- _Assignment_: Below are entries; copy exactly the lines from the one with "Select the negotiate stage step" through the one with "Screen dimensions: 924x1316", both included, and leave out the rest.

- _Exercise data_:
—————

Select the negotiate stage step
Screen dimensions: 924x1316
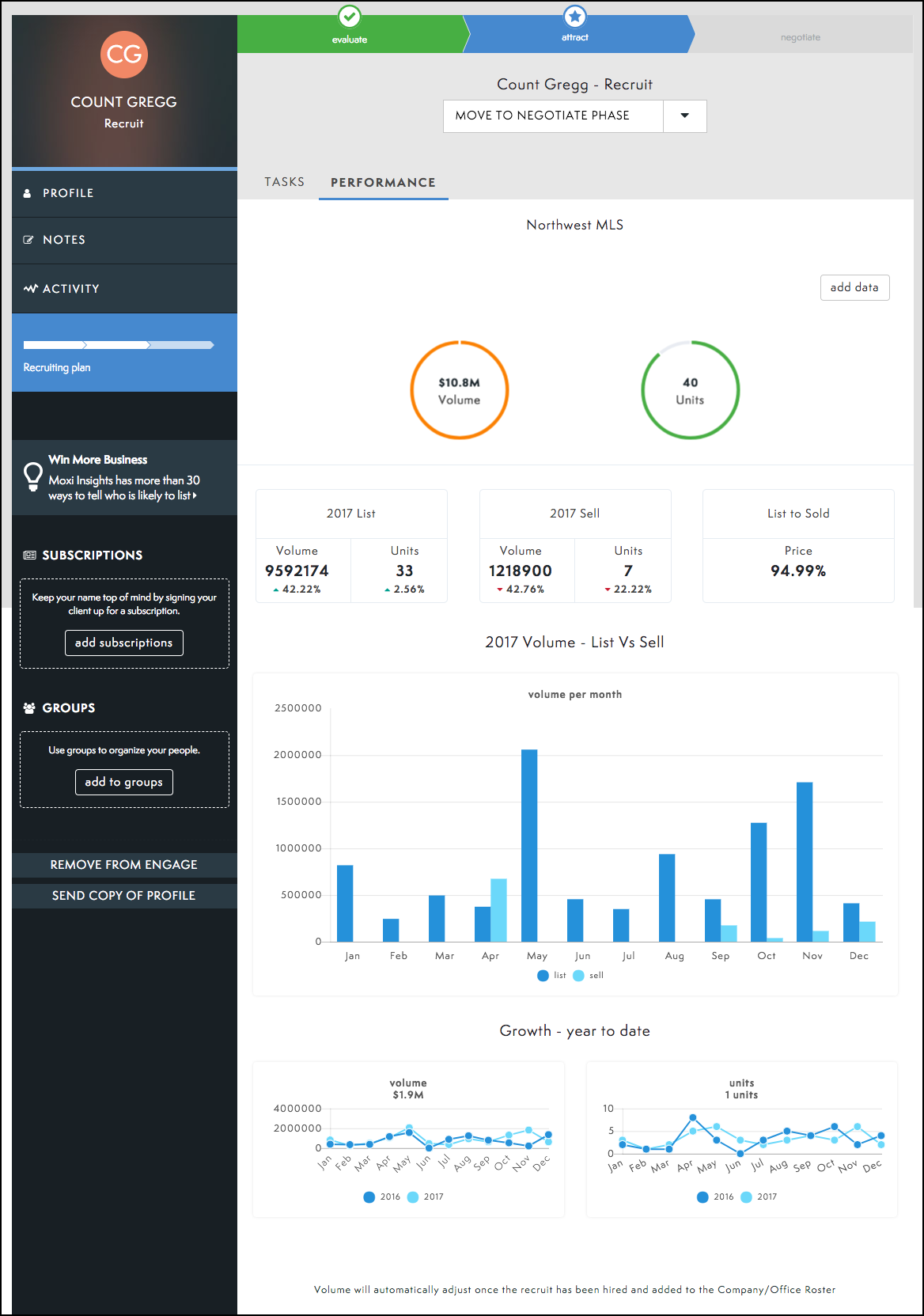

—————

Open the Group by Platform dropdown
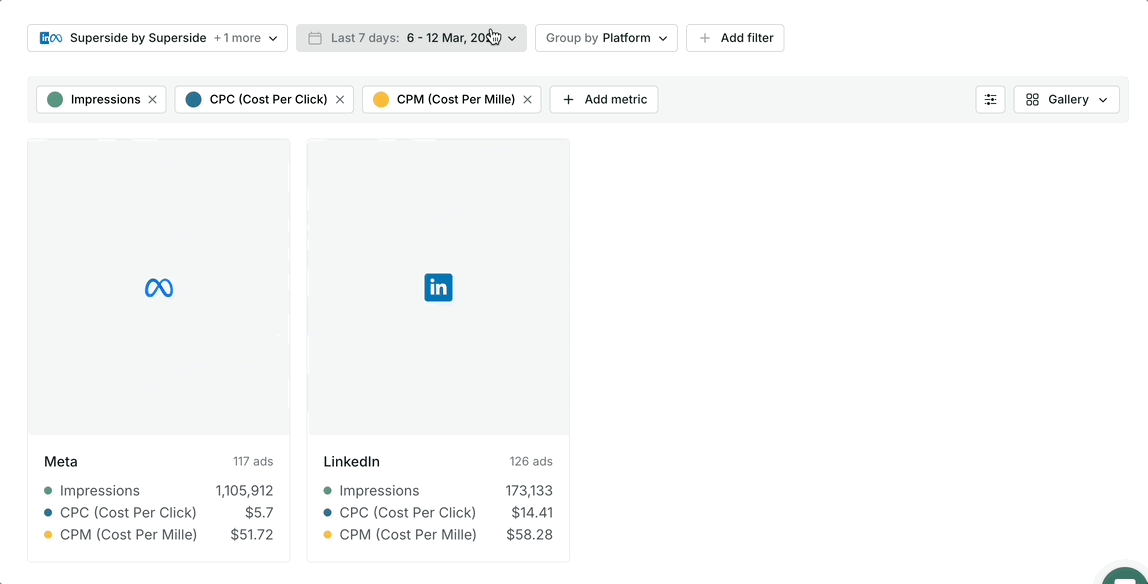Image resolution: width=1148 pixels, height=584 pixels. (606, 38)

—————

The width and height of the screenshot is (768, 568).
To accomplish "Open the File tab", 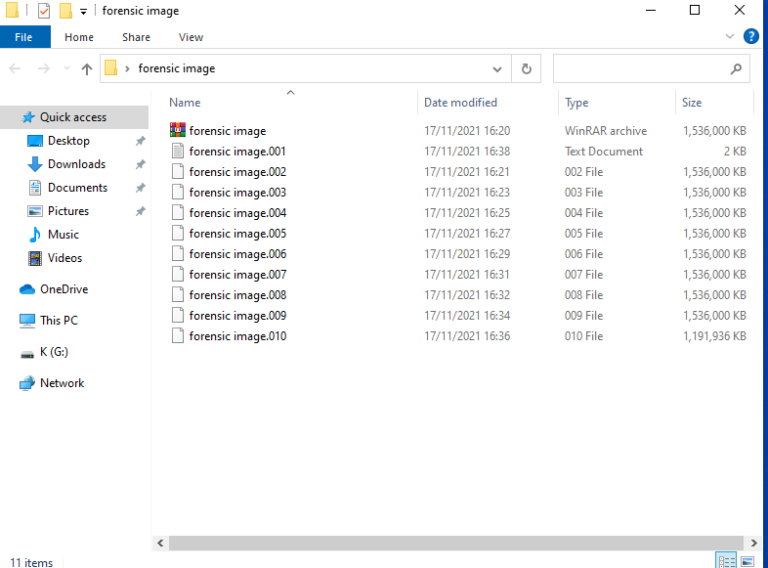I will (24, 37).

—————

- _Answer space_:
Select the negotiate stage step
Screen dimensions: 924x1316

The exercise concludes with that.